I am tired, too tired actually to go upstairs to bed. My feet hurt and are swollen for no particular reason other than they decided to be so tonight. At least I had my neck adjusted tonight and that makes me feel much happiness. I've had headaches the past few days from my neck being out too long. I had our friend TJ adjust it for me. It's nice having friends who are related to doctors!! :0)
I've been feel really good, don't let my complaining throw you. I really can't complain, I'm just simply ready to have this baby girl. I know it sounds crazy, but I'm looking forward to labor because I know what the end result will be. We will have our baby girl and I will not have to share my body anymore. I know that sounds really selfish, but it's true. I have enjoyed the part of feeling her growing and moving and even all the kicks. But, I have had so many other things to contend with; backaches, leg cramps, headaches, fatigue...I could go on. I'm ready for all those other things to be gone and just be back to myself. I miss sleeping on my stomach too. OK, enough of my complaining.

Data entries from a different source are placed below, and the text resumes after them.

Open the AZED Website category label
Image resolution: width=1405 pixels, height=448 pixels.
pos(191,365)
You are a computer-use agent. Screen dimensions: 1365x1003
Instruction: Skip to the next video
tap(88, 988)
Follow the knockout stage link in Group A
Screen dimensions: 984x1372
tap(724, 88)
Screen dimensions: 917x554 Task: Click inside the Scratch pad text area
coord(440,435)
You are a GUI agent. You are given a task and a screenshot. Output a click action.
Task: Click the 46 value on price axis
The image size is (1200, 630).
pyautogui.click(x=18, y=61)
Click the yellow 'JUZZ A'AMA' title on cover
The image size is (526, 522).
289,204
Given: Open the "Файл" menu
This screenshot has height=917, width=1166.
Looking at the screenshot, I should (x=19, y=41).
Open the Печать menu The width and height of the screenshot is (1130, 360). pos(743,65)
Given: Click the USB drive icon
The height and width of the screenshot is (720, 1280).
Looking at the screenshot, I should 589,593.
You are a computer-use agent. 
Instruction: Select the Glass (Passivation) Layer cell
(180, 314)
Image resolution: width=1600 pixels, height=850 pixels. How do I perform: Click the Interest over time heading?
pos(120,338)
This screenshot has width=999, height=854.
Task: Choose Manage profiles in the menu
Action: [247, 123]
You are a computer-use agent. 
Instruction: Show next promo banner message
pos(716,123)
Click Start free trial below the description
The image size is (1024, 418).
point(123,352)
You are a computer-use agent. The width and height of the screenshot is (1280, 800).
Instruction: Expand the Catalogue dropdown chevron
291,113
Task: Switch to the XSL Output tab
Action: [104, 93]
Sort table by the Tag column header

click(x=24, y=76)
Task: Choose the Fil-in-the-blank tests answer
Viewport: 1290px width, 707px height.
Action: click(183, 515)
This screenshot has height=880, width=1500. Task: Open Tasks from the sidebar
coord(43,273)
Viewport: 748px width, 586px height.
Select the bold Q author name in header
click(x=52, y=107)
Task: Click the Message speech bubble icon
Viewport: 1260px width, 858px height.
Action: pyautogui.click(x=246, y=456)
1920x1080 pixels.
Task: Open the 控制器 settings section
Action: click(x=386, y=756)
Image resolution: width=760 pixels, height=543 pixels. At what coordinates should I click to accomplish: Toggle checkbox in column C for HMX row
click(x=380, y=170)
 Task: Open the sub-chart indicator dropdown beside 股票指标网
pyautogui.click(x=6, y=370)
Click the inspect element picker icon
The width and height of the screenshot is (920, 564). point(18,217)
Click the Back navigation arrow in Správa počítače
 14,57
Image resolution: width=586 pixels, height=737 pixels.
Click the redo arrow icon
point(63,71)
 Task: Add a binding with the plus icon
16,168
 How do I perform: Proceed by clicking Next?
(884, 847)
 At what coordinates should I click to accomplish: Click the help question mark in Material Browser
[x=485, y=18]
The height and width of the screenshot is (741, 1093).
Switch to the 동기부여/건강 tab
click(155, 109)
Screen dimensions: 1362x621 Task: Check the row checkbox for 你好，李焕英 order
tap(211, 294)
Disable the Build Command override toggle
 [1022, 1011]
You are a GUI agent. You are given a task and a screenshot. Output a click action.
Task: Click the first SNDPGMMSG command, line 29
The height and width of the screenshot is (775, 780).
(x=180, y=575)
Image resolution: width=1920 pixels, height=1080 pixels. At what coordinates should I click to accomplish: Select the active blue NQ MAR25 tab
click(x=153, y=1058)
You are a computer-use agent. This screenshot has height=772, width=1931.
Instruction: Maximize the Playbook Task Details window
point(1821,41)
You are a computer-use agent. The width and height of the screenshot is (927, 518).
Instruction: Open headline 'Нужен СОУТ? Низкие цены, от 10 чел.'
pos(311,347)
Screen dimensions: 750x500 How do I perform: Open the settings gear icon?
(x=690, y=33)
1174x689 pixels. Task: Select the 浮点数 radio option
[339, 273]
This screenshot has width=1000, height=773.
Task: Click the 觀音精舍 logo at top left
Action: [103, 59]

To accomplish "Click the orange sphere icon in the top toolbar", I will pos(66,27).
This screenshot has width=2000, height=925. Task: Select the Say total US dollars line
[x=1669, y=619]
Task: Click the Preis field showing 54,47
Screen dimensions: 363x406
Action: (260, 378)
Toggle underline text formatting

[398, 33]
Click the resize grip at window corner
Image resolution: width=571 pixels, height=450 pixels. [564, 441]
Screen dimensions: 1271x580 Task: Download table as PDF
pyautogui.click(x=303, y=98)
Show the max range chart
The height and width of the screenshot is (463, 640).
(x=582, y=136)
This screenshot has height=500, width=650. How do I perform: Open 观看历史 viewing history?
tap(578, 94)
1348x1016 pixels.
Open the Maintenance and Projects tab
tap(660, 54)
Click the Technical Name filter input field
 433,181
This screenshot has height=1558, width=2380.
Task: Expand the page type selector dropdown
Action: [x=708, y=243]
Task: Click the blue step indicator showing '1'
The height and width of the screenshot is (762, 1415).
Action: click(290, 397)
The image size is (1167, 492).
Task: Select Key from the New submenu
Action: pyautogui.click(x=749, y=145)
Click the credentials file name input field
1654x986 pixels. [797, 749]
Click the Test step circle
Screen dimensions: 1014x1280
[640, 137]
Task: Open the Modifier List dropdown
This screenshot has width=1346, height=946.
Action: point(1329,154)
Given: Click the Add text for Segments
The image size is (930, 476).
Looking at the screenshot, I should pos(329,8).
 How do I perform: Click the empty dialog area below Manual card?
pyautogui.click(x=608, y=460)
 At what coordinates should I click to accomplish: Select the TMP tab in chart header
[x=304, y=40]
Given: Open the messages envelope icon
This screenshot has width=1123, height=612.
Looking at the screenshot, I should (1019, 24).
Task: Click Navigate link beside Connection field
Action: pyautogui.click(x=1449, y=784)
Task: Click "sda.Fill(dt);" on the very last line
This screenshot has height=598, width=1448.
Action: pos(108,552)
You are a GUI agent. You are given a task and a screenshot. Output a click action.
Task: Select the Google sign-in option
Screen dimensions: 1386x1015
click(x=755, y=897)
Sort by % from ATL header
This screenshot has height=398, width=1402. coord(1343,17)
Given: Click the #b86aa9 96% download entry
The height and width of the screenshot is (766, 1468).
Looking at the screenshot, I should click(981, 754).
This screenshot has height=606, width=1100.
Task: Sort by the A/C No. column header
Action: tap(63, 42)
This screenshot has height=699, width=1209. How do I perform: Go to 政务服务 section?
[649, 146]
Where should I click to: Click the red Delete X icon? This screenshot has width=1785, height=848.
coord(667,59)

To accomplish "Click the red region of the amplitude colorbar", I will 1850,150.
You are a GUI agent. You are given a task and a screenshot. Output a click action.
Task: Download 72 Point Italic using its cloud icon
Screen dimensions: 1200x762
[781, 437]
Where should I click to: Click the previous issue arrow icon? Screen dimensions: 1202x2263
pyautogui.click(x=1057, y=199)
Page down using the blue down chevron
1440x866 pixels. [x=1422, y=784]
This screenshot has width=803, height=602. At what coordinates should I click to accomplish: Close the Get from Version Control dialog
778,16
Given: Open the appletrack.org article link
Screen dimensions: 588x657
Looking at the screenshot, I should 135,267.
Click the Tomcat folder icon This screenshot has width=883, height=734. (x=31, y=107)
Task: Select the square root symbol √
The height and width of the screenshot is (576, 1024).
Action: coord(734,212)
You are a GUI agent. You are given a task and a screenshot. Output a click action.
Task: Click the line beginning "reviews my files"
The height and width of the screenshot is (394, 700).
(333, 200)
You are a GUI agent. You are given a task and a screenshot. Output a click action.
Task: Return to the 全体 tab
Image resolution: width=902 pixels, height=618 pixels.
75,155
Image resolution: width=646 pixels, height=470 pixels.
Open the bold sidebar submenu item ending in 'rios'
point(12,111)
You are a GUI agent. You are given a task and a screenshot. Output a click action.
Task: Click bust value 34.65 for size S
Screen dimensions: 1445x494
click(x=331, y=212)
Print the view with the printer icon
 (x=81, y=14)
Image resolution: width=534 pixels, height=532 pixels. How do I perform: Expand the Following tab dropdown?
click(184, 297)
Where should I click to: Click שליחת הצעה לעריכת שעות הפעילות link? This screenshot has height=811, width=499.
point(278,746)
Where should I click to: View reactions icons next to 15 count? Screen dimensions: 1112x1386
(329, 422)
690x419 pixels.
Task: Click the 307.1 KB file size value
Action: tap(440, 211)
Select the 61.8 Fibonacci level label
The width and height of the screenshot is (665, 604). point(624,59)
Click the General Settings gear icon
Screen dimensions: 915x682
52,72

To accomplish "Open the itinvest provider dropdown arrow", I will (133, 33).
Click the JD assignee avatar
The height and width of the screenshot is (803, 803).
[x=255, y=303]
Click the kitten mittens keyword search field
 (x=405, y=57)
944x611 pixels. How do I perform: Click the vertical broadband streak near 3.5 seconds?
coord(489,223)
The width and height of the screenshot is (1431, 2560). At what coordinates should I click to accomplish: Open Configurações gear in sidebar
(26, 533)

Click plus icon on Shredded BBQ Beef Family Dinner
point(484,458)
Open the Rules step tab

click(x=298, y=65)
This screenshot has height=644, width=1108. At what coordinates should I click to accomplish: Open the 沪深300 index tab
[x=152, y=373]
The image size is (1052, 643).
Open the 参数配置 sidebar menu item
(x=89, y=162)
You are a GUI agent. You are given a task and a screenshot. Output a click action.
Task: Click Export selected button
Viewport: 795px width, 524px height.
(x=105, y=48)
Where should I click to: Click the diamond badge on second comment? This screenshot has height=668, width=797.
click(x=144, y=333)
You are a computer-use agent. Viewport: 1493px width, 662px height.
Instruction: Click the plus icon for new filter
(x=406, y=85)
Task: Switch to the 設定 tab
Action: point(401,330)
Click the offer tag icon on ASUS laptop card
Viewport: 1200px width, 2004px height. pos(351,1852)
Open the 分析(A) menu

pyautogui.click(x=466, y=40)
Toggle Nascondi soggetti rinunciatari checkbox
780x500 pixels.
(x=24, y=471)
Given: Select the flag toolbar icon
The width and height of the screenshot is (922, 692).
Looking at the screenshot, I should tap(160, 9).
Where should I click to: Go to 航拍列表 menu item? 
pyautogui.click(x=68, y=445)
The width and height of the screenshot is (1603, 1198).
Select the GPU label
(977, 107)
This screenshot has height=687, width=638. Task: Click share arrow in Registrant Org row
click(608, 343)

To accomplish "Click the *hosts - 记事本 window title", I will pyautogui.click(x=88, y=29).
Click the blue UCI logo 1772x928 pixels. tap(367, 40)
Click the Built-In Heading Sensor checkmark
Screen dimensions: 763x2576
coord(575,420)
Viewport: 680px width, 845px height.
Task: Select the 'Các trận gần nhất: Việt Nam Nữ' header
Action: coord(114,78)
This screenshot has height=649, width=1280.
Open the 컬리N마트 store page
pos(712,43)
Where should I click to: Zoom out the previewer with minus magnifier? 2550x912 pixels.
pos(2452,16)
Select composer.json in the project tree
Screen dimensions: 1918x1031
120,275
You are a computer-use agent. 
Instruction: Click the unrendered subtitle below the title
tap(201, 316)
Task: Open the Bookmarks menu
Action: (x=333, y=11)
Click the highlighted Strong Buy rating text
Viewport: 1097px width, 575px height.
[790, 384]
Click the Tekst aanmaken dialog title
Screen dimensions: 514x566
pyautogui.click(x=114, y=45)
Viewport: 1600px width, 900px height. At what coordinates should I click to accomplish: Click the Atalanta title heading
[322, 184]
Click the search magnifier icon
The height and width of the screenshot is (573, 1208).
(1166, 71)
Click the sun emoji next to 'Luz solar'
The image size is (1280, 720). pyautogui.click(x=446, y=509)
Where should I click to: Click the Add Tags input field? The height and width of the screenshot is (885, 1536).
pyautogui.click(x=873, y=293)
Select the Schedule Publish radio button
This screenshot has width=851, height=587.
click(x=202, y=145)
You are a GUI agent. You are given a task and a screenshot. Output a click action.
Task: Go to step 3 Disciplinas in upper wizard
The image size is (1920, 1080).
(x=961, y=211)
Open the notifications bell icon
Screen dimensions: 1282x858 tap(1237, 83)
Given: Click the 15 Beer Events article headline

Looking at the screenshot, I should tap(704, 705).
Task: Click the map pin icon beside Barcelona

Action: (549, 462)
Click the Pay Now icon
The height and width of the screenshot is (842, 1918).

Got a busy week this week. I have sworn to the fact that our life goes in cycles. It seems weeks, some times months go by and we find ourselves not doing much. Then it seems out of no where we are busy every day for weeks on end. That is the cycle we are in now, which actually is helping the last few weeks of my pregnancy to go by quickly. My mom wanted to come visit today and canceled do to not feeling well. She asked me if she could by another day this week and I have not one day free until the middle of next week. I mean, everyday has not just one thing, but at least two thing going on. Between Dr.'s appointments, pay day errands, family gatherings, church youth praise band, birthdays, fairs, and just everyday stuff that needs done (not to mention the baby preparations that still need done) I don't have time to do much this whole week. Next week is our anniversary already and we haven't even got the chance to discuss what we wanna do. Then the Columbiana Street fair is the following weekend, which I missed completely last year. I don't know if I will go this year, it will all depend on how I feel. The Columbiana fair is not much, but I love seeing people I have not seen for a long time. It seems every year I run into at least a handful of people I haven't seen for months, sometimes years. We'll see.
Well, I really ought to get my butt to bed. I have a long day of errands and appointments tomorrow and I need to rest. Goodnight all.